= Primož Karpe =

Primoz Karpe (born 1970) is the chairman of the Supervisory Board of Nova Ljubljanska Banka (NLB) since 2016.

==Early life and education==
Karpe was born in 1970 in Slovenia. He earned an undergraduate degree in economics, specializing in finance, from the University of Ljubljana's Faculty of Economics. He then obtained a Master of Science degree in business administration with a specialization in finance from San Diego State University.

==Career==
After early roles in asset–liability management at SKB Bank and business development work at Telekom Slovenije, Karpe moved into corporate finance, heading mergers and acquisitions at Publikum Korpfin (2007–2008). He co-founded the advisory firm Vafer Ltd. (2008–2010) and in 2011 became a founding partner of Blue Sea Capital, a Luxembourg-registered private-equity fund focused on counter-cyclical sectors in the Western Balkans, where he remained active until 2015. Since 2015 he has managed the Croatian investment company Angler d.o.o., and in 2020 he co-established Cedars d.o.o., which advises alternative-investment funds across Central and Southeast Europe. Karpe also serves as Investment Committee member for the largest private regional multi-class asset manager, ALFI Funds.

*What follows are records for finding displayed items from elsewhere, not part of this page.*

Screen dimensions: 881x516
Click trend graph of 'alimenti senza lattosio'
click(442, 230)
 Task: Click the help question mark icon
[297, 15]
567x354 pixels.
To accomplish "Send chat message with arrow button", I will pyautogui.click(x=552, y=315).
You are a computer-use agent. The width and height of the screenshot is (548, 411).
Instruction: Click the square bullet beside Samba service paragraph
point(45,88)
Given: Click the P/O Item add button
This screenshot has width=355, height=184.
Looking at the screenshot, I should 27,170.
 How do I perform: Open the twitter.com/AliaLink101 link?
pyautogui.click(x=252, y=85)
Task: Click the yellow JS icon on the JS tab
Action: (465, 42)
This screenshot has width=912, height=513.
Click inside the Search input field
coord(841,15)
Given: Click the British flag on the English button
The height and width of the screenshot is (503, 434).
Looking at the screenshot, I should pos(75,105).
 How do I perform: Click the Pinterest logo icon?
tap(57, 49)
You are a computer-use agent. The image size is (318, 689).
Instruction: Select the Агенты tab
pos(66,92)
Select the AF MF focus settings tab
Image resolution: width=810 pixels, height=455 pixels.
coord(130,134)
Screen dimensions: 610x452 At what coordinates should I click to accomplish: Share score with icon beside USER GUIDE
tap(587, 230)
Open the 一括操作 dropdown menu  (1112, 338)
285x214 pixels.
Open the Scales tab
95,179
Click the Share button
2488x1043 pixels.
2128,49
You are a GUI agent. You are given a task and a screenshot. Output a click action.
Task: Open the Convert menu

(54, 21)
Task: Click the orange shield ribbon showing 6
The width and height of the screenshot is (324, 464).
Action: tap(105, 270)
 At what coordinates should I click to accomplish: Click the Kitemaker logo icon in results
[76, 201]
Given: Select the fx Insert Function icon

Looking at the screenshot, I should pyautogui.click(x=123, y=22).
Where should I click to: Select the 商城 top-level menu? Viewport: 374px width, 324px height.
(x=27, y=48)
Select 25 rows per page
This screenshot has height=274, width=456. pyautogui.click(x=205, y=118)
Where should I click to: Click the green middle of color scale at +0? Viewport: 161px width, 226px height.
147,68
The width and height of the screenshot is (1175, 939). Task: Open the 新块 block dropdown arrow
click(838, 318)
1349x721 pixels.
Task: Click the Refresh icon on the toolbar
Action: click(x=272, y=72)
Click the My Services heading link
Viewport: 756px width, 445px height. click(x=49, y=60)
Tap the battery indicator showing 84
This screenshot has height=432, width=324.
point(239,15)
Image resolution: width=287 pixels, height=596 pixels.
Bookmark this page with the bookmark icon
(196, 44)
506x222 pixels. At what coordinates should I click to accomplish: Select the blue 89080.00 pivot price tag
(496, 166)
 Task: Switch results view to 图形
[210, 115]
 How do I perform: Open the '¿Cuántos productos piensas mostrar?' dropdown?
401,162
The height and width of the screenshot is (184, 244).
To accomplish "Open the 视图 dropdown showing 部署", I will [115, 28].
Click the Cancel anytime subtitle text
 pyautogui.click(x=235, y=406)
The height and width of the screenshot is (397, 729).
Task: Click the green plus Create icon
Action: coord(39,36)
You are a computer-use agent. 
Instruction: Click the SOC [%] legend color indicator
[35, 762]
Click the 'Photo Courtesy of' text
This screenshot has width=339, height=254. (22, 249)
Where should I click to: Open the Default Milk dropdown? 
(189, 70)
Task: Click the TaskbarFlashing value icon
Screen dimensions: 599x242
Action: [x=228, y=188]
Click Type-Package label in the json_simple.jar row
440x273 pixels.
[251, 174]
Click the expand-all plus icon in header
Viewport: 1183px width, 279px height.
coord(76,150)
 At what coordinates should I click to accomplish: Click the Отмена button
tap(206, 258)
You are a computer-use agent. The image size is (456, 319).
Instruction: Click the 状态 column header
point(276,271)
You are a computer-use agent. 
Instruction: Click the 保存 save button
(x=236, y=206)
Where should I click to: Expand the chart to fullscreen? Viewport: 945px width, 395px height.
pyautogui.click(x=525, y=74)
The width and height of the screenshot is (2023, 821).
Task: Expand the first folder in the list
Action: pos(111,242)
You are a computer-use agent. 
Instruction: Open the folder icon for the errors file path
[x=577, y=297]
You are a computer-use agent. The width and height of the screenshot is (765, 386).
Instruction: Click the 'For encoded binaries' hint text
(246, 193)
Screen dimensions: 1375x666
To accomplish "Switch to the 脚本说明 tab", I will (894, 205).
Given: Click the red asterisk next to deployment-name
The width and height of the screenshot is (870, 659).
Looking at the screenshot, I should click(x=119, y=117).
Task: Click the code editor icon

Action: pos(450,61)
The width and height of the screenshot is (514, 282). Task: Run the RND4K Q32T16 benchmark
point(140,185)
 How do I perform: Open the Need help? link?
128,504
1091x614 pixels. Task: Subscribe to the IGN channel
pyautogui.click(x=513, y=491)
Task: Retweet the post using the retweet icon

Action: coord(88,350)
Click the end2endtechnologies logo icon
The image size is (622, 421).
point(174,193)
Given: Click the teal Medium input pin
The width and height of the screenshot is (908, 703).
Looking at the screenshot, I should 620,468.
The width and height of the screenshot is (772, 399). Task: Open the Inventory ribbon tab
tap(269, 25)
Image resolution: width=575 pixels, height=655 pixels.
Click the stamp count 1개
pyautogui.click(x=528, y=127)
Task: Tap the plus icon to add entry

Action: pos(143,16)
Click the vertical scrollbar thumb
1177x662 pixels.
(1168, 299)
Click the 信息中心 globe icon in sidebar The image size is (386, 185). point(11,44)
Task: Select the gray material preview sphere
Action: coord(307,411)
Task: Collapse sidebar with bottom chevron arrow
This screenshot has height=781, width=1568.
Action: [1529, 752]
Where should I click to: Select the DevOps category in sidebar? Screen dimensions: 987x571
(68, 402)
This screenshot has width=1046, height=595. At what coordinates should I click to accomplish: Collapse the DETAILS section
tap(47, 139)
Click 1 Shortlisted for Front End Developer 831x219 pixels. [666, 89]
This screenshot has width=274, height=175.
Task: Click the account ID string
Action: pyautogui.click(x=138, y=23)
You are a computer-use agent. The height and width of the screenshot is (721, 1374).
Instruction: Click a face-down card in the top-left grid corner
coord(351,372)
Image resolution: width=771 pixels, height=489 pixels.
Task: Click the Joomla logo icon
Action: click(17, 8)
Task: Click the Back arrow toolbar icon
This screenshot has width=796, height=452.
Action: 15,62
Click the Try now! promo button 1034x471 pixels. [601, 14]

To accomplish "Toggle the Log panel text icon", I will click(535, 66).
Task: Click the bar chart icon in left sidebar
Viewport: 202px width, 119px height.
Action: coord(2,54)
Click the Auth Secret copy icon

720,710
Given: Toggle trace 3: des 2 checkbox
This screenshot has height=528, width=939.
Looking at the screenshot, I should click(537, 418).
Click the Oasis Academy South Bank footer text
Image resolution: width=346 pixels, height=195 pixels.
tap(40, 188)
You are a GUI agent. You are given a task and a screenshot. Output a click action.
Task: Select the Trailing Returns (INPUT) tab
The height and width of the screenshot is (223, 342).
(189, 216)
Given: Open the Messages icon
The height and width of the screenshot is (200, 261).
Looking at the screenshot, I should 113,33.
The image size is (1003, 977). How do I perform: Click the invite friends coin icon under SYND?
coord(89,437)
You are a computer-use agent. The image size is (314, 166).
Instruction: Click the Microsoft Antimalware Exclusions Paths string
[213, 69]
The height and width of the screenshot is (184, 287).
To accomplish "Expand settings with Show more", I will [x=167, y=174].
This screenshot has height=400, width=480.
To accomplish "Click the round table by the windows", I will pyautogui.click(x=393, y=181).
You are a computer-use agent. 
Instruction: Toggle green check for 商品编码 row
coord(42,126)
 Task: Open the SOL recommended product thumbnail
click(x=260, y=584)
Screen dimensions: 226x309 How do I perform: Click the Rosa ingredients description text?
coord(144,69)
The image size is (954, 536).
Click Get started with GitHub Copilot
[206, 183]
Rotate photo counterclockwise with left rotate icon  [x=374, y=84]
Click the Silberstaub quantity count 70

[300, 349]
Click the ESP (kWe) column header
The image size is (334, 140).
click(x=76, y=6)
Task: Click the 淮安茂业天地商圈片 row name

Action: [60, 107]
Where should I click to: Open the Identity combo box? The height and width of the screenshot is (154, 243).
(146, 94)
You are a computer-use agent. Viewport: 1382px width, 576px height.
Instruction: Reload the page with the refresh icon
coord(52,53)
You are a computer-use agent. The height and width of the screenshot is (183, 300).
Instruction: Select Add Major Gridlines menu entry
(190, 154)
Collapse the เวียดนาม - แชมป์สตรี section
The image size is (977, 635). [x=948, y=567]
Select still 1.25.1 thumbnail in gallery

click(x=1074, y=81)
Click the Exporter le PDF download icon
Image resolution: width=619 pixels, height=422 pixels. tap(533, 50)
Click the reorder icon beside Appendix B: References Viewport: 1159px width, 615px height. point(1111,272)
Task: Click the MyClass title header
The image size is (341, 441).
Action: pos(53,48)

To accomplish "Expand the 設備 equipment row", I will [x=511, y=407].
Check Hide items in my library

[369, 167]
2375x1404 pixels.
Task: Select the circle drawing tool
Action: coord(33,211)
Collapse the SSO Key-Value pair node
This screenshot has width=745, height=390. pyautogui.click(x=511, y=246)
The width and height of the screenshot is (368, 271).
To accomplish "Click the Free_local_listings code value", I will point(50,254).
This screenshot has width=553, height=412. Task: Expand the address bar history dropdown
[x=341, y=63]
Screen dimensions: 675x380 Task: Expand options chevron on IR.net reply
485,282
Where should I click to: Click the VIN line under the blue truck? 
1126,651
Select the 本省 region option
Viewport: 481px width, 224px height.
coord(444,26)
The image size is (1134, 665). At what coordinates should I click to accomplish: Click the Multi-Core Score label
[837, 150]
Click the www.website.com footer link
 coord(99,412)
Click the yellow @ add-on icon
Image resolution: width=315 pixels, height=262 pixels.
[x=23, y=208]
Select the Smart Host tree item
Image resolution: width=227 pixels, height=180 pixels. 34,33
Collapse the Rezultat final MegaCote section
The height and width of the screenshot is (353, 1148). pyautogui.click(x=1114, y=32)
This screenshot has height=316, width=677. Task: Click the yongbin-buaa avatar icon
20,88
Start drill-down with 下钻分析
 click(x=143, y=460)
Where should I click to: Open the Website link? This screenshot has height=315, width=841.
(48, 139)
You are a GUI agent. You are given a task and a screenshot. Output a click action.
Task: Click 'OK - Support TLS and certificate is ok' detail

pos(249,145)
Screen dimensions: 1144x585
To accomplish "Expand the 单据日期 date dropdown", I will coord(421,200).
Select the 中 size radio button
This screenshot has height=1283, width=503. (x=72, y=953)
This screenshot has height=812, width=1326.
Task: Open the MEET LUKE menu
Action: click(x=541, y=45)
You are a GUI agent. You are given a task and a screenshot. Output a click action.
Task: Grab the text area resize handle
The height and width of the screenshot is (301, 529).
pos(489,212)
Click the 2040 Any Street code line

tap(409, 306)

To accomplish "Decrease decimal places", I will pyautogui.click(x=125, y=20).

Karpe joined the NLB Supervisory Board in February 2016 and was elected its chairman the following month, succeeding Janko Gedrih. A second four-year mandate began in 2020, and in July 2024 the board re-elected him for a third term running to 2028. During his tenure, NLB completed an IPO in 2018, acquired regional banks (Komercijalna Banka Belgrade, SLS Leasing operations, Sberbank Slovenia), and accelerated digitalization.